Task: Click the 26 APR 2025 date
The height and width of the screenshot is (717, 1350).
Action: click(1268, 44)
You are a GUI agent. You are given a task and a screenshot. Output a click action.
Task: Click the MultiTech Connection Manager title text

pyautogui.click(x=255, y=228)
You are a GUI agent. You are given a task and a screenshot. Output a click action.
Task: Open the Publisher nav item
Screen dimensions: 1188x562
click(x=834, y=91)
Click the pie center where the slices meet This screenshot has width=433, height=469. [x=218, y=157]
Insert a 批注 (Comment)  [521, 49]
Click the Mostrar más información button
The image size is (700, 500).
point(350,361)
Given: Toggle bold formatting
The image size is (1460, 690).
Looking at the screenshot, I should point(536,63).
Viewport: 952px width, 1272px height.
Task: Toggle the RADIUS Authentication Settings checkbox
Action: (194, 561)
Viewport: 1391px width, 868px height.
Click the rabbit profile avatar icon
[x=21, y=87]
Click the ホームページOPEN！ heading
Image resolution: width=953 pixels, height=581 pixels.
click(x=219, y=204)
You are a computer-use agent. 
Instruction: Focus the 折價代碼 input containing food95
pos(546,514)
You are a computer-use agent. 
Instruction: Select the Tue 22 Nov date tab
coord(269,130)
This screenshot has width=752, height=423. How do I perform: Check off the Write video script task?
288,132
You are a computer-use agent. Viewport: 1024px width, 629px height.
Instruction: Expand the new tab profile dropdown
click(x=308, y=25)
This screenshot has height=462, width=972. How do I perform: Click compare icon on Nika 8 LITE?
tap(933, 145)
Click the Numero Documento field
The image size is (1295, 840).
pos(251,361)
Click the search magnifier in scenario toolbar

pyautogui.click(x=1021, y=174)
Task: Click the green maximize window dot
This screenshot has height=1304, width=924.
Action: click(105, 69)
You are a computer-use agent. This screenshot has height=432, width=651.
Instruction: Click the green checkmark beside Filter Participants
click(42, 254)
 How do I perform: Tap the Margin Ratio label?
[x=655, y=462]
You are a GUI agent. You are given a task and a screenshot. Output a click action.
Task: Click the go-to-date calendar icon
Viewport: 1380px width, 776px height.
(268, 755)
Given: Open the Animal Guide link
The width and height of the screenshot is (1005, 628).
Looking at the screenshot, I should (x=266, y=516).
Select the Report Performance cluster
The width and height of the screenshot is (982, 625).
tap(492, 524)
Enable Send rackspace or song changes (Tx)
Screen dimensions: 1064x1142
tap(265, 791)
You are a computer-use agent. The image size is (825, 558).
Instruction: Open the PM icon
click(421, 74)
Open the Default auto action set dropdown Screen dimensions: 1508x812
++++++++
TASK INSTRUCTIONS — Only the lines from the one containing "This screenshot has height=1304, width=924." through the last line of the records belong in the answer, each written out exactly.

EXERCISE RESPONSE —
This screenshot has height=1304, width=924.
Action: click(105, 69)
You are a computer-use agent. This screenshot has height=432, width=651.
Instruction: Click the green checkmark beside Filter Participants
click(42, 254)
 How do I perform: Tap the Margin Ratio label?
[x=655, y=462]
You are a GUI agent. You are given a task and a screenshot. Output a click action.
Task: Click the go-to-date calendar icon
Viewport: 1380px width, 776px height.
(268, 755)
Given: Open the Animal Guide link
The width and height of the screenshot is (1005, 628).
Looking at the screenshot, I should (x=266, y=516).
Select the Report Performance cluster
The width and height of the screenshot is (982, 625).
tap(492, 524)
Enable Send rackspace or song changes (Tx)
Screen dimensions: 1064x1142
tap(265, 791)
You are a computer-use agent. The image size is (825, 558).
Instruction: Open the PM icon
click(421, 74)
Open the Default auto action set dropdown Screen dimensions: 1508x812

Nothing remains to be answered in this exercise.